In 2012, Century Aluminum rejected a plan by the WV PSC, as well as coal subsidies provided by the WV Legislature, that would have allowed the company’s Ravenswood plant to become a permanent parasite on APCo rate payers and WV taxpayers. Fortunately, those giveaways weren’t generous enough for Century.
Century stuck to its idea that APCo rate payers should pay the company’s electric bill unless prices for aluminum rose above a certain level. The lower the price of aluminum, the more electricity APCo rate payers would provide free to the company.
Century had claimed that rising aluminum prices would mean that the company would be self-supporting in no time.
Oops. Jared Hunt, in a Charleston Daily Mail story today, shows just how bad Century’s management is.
Aluminum futures were trading at about $2,300 a ton on the London Metal Exchange when Century chief executive Mike Bless announced Ravenswood restart plans last February. The price consistently fell in the months following.
Though it’s made attempts at recovery, aluminum is languishing in the $1,800 price range today.
On Monday, The Wall Street Journal reported on the grim outlook for the commodity because of a glut in global aluminum supply.
And it’s not going to get better any time soon:
“Inventories in warehouses are at record highs. Production in China, the chief source of global oversupply, is expected to increase a whopping 9 percent to 24.3 million metric tons this year,” the report said.
In light of this, other companies have tightened their belts. Rio Tinto is writing down about $25 billion worth of its Alcan aluminum assets. Aluminum market leader Alcoa is shuttering its older smelters.

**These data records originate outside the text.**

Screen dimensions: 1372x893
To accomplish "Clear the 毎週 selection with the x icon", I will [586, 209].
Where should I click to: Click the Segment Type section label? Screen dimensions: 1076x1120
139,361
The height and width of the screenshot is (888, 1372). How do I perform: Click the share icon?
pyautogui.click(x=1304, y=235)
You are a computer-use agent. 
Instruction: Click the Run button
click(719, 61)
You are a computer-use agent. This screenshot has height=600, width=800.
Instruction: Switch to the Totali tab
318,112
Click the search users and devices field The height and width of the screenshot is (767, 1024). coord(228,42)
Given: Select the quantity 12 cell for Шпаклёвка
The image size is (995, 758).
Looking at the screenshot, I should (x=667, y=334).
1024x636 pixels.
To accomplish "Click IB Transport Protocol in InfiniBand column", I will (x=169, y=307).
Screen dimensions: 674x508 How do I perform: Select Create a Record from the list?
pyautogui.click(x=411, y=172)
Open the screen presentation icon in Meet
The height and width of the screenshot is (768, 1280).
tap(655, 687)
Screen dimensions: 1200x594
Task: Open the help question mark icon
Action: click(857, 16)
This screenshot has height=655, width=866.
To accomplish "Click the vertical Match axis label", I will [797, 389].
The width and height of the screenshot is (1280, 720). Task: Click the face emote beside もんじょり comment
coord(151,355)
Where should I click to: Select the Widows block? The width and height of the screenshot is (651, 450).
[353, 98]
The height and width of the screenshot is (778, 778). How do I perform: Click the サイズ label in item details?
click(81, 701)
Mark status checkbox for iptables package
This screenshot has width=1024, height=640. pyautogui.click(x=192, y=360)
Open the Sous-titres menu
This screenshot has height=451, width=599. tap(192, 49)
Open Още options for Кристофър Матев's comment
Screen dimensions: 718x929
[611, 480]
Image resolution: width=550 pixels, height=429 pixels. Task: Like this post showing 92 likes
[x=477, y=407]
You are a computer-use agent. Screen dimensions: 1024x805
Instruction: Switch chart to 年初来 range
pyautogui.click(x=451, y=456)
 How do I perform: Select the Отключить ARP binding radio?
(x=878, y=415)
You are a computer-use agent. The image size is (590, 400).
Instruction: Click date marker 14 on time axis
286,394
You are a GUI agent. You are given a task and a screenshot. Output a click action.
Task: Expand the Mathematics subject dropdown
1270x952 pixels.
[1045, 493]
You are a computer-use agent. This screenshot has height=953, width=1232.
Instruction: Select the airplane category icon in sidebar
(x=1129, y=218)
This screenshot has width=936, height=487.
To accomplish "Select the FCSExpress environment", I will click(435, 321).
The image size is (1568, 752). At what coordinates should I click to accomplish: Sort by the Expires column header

But analysts said cutting supply wouldn’t turn the market around. They said the key to boosting prices will be an increase global demand.
“Prices aren’t expected to rise until Europe, Japan and other pillars of the global economy get back on their feet, propelling global demand upward,” the Journal reported.
As flawed as the WV PSC’s plan for Century was, it saved APCo from even more rate increases in the near future. APCo’s Ohio-based parent company, AEP, wants to saddle APCo rate payers with the costs of old coal fired power plants, and the PSC will likely approve new bond interest payments and fees for lawyers and investment bankers for APCo’s sale of coal bailout bonds. And APCo will soon be hitting its customers with $98 million new costs from the collapse of its distribution system.